Records excerpted from a collection:
____________________

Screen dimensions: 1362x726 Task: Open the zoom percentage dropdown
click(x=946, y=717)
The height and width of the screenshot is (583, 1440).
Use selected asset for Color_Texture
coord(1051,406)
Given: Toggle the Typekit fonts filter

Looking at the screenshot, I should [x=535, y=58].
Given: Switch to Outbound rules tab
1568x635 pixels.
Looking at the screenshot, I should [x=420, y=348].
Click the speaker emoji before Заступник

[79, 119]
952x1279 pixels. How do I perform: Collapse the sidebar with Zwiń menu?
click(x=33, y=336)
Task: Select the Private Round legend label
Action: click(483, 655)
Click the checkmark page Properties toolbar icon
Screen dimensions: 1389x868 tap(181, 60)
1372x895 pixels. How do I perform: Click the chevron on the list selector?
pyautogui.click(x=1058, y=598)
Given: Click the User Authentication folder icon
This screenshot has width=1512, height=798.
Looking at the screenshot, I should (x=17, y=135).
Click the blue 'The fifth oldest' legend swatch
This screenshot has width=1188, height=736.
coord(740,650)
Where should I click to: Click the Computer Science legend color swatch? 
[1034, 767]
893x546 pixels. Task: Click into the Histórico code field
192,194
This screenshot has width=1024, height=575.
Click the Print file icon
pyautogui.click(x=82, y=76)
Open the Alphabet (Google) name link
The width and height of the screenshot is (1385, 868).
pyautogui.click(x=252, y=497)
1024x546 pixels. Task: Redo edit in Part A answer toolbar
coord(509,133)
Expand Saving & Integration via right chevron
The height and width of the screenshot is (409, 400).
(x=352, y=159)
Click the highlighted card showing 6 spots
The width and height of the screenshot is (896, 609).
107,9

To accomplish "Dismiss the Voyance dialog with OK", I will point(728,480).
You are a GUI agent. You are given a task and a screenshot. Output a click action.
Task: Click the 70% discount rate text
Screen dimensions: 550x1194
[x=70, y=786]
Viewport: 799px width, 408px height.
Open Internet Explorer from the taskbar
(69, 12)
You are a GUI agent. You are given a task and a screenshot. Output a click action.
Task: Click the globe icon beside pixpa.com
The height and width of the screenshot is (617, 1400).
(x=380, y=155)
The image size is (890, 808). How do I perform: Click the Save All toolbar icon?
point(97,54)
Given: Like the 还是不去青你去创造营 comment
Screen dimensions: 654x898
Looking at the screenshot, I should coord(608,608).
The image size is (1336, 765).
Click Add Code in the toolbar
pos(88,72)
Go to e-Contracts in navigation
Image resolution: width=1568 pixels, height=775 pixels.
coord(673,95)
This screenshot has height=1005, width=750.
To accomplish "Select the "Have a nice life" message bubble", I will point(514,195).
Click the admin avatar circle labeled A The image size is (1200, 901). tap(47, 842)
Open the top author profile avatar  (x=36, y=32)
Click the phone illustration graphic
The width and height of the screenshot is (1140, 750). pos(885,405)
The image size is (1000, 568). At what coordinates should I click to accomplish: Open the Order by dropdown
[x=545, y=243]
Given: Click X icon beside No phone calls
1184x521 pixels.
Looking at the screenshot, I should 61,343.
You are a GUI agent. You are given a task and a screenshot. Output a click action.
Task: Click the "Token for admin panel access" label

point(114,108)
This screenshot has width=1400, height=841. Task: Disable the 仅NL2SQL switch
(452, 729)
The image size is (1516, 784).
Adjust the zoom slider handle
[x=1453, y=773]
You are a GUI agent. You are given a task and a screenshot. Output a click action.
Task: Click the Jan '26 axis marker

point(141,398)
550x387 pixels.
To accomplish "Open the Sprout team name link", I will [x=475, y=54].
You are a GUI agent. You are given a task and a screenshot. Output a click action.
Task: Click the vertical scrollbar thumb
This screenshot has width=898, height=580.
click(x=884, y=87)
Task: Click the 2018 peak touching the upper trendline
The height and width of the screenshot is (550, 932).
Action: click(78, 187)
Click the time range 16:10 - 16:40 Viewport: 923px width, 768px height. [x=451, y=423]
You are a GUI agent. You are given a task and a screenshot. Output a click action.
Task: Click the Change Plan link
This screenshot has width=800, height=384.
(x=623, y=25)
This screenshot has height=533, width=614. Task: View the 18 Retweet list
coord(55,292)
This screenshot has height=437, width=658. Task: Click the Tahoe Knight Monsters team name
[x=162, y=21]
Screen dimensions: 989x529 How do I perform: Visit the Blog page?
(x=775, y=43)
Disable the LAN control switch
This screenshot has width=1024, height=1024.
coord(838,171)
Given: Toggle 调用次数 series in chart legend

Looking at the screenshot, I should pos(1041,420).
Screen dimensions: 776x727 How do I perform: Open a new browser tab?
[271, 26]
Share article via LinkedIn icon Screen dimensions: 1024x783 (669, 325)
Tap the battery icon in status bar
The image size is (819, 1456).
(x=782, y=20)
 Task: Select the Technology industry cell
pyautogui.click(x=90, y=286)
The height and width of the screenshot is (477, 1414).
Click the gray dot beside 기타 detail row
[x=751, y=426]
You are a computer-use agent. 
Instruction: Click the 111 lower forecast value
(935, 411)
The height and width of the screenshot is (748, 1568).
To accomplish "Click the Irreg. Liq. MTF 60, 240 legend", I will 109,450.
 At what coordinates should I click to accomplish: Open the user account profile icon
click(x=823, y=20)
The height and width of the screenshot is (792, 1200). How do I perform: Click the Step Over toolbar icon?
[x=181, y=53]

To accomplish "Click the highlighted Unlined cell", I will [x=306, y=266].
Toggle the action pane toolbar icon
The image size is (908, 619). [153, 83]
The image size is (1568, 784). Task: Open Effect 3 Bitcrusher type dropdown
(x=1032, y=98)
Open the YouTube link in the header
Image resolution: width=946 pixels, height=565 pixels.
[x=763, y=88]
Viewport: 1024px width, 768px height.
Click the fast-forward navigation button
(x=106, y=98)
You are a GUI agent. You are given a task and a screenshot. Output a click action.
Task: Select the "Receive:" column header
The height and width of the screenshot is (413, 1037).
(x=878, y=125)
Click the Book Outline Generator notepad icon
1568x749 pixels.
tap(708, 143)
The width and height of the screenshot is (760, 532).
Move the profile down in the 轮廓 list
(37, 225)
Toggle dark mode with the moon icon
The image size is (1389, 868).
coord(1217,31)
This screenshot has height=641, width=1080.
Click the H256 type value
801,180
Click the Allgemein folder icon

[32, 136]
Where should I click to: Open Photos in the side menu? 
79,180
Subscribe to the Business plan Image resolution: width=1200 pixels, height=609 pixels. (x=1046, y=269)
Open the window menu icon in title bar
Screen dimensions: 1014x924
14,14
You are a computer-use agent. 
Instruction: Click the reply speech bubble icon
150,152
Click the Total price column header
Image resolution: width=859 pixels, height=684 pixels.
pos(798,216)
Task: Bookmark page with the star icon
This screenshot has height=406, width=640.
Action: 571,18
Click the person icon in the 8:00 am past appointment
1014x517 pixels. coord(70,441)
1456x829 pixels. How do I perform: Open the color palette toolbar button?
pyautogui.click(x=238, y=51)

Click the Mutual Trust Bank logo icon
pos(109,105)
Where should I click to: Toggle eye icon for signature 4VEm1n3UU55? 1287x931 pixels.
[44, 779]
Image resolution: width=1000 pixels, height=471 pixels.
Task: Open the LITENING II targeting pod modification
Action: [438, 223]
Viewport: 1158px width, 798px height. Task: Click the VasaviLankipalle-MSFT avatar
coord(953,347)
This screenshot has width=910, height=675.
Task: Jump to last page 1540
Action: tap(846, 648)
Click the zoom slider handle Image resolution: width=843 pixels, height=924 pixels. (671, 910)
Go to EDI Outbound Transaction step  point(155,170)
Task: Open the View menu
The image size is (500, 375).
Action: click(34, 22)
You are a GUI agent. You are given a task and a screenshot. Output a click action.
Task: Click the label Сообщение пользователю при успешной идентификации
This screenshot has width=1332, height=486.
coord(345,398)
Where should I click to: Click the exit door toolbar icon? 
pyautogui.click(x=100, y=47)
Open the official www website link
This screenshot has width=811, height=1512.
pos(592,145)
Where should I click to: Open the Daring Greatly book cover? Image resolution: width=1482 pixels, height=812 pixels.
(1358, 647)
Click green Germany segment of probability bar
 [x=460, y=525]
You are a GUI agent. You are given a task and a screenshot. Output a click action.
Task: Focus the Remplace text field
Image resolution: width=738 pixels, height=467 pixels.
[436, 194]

____________________

> _Your task_
Scan the records above and report every line with the string "will".

> _Completed task_
To accomplish "Dismiss the Voyance dialog with OK", I will point(728,480).
To accomplish "Select the "Have a nice life" message bubble", I will point(514,195).
To accomplish "Open the Sprout team name link", I will [x=475, y=54].
To accomplish "Click the Irreg. Liq. MTF 60, 240 legend", I will 109,450.
To accomplish "Click the highlighted Unlined cell", I will [x=306, y=266].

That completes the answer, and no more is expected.